Sur tout le territoire malien, les blocus jihadistes se multiplient depuis septembre. Cette stratégie d'étranglement de l'économie se fait sentir jusqu'à la capitale Bamako qui fait face à une pénurie de carburant. Près de la zone d'enregistrement, une femme amène un bidon d'eau. Quelques hommes remplissent des cruches métalliques et portent à leurs lèvres le liquide précieux. Un baume pour leur gorge sèche. Les corps, hâlés par le soleil et lourds de poussière, sont fatigués, après plusieurs jours de marche. Beaucoup se sont déplacés avec toute leur famille. Certains ont apporté leurs maigres ressources: un âne, quelques chèvres, un cheval. La plupart de ces hommes sont bergers. Ils ont laissé derrière eux une partie de leur bétail. A l'ombre d'un acacia, un groupe d'hommes discutent. L'un d'entre eux tient dans sa main un téléphone portable. Le réseau est mauvais et les nouvelles ne sont pas bonnes.
"24 heures pour partir"
"Les jihadistes nous ont fixé un ultimatum de 24 heures pour partir. Nous avons quitté parce que nous avons eu peur. Hier, ils ont assassiné ceux qui étaient restés", raconte un homme sous couvert d'anonymat pour des raisons de sécurité. "Ils les suspectent d'être de mèche avec l'armée malienne, raison pour laquelle il y a eu ces représailles", précise l'un de ses voisins, vêtu d'un boubou vert et de son turban traditionnel. Au total, 12 personnes ont été tuées lundi lors de cette attaque dans la ville de Léré.
Quatre jours plus tôt, deux bergers avaient été enlevés. Ils ont eux aussi été retrouvés morts, selon plusieurs sources locales et militaires. "Ces personnes n'ont pas été tuées au hasard", explique un chef communautaire arrivé quelques jours plus tôt. "Ils avaient des listes. Ils étaient renseignés et recherchaient des noms bien précis", affirme-t-il. Il raconte la nature de ce blocus, dont la pression est beaucoup plus forte que celui déjà imposé à la ville, fin 2024. "Lorsque les forces armées maliennes (FAMA) sortent, elles peuvent circuler sans problème. Il n'y a pas de combat. Mais dès qu'elles retournent dans la caserne, le JNIM les remplacent et les populations sont prises au piège". "Une fois que le blocus est imposé, les denrées se font rares. Les prix explosent", explique-t-il. "Et même pour fuir, désormais, c'est impossible. Ils ont donné un temps aux gens pour sortir. Maintenant c’est fini".

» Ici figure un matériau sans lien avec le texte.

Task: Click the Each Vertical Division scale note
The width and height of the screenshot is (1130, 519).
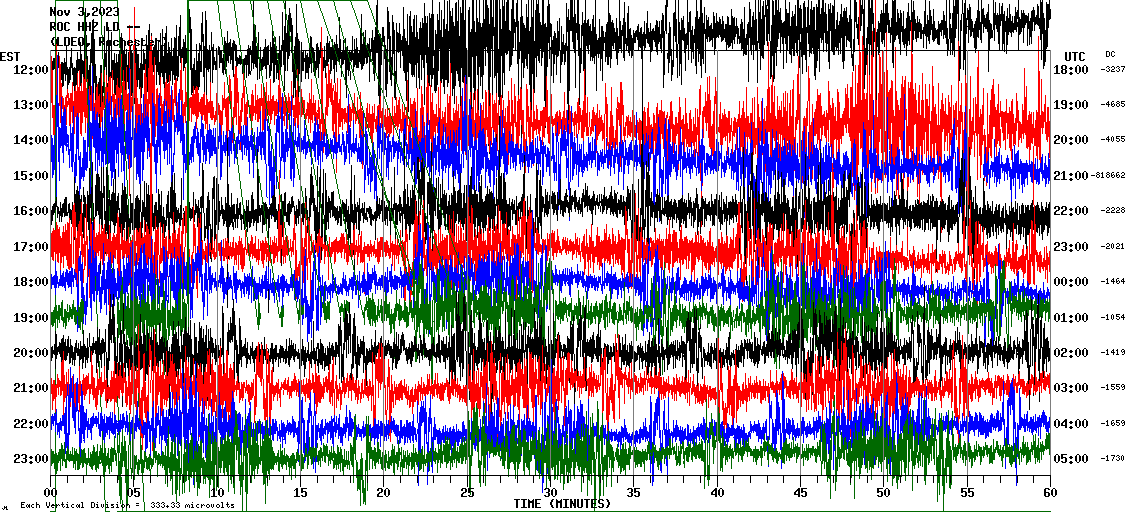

Les jihadistes tiennent aussi la route la plus directe vers la Mauritanie et ont imposé aux habitants de deux autres villages de partir. Selon lui, cette situation "est une punition pour les populations qui sont fidèles aux FAMA". "À Léré, tu es obligé de répondre aux ordres des FAMA, même si tu es le premier fidèle du JNIM. La population, dit-il, est comme un chiffon qu'on se dispute: elle passe de main en main selon celui qui la domine".